Looking at sequencing from one perspective, library preparation is straightforward. Sequencing a genome (whether bacterial on the order of 5 million bases or a human at 3 billion bases) is a shotgun-based affair with tens of millions to tens of billions of reads that overlap multiple times across the genome (known as ‘fold coverage’). (Thus a 30x human genome coverage would require some 90 billion bases, or a 15x coverage of each haploid allele.) Multiple random start points, 30-fold coverage across the entire genomic sample, one takes a gDNA sample, randomly shears it, attaches synthetic adapters, and off you go following the manufacturer’s protocol on getting sequence data out, whether by Roche / 454, Illumina GAIIx or HiSeq 2000, Life Technologies SOLiD or 5500xl, Pacific BioSciences RS, Illumina MiSeq, Life Technologies Ion Torrent PGM…
But from another perspective library preparation is anything but straightforward. Starting from total RNA, say you are interested in microRNA (which is a somewhat outdated term now, ‘small RNA’ or ‘non-coding RNA’ are better descriptive terms). How does that get converted to cDNA with synthetic adapters? Or DNA from a Chromatin ImmunoPrecipitation experiment? Or say you wanted to assay RNA-Protein interaction across the genome?
It is the remarkable potential of this library preparation step that has enormous potential, so that very frequently a publication comes out with a new method of library preparation (and a new acronym to describe that preparation) with a new biological insight. With names like PAR-CLIP, FAIRE-Seq, PARE-Seq, the list goes on and on, looking at layers and layers of genomic insights. Thus next-generation sequencing has been described as a technology as revolutionary as PCR, and when PCR was introduced in the late 1970’s, for the next decade (and longer) there were many creative applications developed. (I recently wrote about the advent of digital PCR, dubbed ‘third-generation’, which was first described in 1999.) Since next-generation sequencing was first introduced in 2005, there is at least another decade of robust applications that researchers are still dreaming up.
So for library preparation, in its simplest form, one takes a genomic DNA sample, randomly fragments it (originally requiring a Covaris ultrasonicator to perform the shearing, which was an expensive $50K+ piece of equipment, but now via transposons and other enzymes can do just about as good a job with fragmentation as with the mechanical methods).

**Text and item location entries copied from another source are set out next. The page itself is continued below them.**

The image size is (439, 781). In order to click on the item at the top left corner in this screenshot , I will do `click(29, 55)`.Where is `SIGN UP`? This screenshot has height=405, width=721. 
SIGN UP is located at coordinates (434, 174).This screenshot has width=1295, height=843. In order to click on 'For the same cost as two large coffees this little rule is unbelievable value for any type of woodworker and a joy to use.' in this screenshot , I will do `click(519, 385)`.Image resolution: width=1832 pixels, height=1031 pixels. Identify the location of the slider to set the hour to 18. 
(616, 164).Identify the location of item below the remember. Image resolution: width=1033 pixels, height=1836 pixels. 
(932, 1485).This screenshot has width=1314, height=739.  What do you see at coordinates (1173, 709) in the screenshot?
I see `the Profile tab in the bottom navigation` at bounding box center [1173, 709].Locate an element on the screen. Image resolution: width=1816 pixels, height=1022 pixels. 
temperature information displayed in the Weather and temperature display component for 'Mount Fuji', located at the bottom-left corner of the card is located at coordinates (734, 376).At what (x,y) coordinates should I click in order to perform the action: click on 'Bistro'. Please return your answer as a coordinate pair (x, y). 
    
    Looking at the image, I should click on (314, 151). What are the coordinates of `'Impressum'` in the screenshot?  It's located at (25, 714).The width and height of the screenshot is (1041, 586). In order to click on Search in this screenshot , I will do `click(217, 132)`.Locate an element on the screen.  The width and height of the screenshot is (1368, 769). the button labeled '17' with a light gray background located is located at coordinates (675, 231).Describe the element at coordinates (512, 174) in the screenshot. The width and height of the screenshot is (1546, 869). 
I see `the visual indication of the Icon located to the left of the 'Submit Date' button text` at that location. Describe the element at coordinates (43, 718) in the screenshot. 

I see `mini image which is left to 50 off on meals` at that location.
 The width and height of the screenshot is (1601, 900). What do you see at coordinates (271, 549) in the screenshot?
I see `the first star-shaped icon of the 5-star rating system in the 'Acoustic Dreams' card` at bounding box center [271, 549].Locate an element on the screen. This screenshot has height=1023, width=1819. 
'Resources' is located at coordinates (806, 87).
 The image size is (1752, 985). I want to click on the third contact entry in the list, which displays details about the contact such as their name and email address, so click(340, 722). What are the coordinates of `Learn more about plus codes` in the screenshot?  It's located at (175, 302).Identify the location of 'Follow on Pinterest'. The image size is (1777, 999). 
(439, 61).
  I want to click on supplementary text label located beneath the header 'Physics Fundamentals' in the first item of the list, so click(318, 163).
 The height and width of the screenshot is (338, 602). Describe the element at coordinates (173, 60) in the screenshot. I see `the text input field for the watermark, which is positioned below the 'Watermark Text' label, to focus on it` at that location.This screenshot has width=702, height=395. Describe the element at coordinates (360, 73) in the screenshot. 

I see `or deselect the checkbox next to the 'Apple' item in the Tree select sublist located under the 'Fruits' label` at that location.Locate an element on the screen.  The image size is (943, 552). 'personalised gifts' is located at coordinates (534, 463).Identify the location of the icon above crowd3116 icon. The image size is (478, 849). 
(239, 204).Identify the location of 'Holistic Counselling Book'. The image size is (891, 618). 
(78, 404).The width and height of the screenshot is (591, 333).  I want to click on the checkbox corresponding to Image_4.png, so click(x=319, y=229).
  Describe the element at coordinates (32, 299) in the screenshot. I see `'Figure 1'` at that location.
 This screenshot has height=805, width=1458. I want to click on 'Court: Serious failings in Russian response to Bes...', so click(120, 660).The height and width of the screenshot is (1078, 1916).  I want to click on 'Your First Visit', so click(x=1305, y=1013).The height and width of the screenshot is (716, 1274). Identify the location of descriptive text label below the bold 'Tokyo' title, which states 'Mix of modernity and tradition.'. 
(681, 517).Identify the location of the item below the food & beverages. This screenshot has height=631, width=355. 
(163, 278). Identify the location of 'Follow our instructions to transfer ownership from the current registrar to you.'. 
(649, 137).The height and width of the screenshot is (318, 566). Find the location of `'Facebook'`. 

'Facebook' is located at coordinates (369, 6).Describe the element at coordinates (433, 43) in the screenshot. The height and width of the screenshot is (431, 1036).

The particular steps from that point vary from vendor to vendor, but involve several enzymatic steps and intervening cleanup steps. (Some have A-tailing with a terminal transferase, others nick translation etc.) There are usually two rounds of PCR, the first (usually 10-15 rounds) after the initial ligation of adapters to the library insert pieces, the second (on the order of 4-6 rounds) to finish off the construct of the adapter. (At least one if not both adapters need to have a complementary sequencing primer, and a barcode sequence of 5 to 10 bases is needed if multiple samples are on the same instrument run.)
This process sounds time-consuming, and it is, so several vendors have come up with various methods of automation. (Typically it would take an entire day if not a day and a half.) Life Technologies has a Library Builder, Beckman has something called SPRIworks, Caliper has their Sciclone NGS workstation, and Agilent has their SureSelect XT (combined with target enrichment). There are others coming on the market from smaller firms, and these depend upon using magnetic beads for selective purification of the library during the cleanup steps, thus reducing the hands-on drudgery of waiting for a centrifuge yet once again. Of course, other customers have automated this process on their own via their own 96-well robotic systems.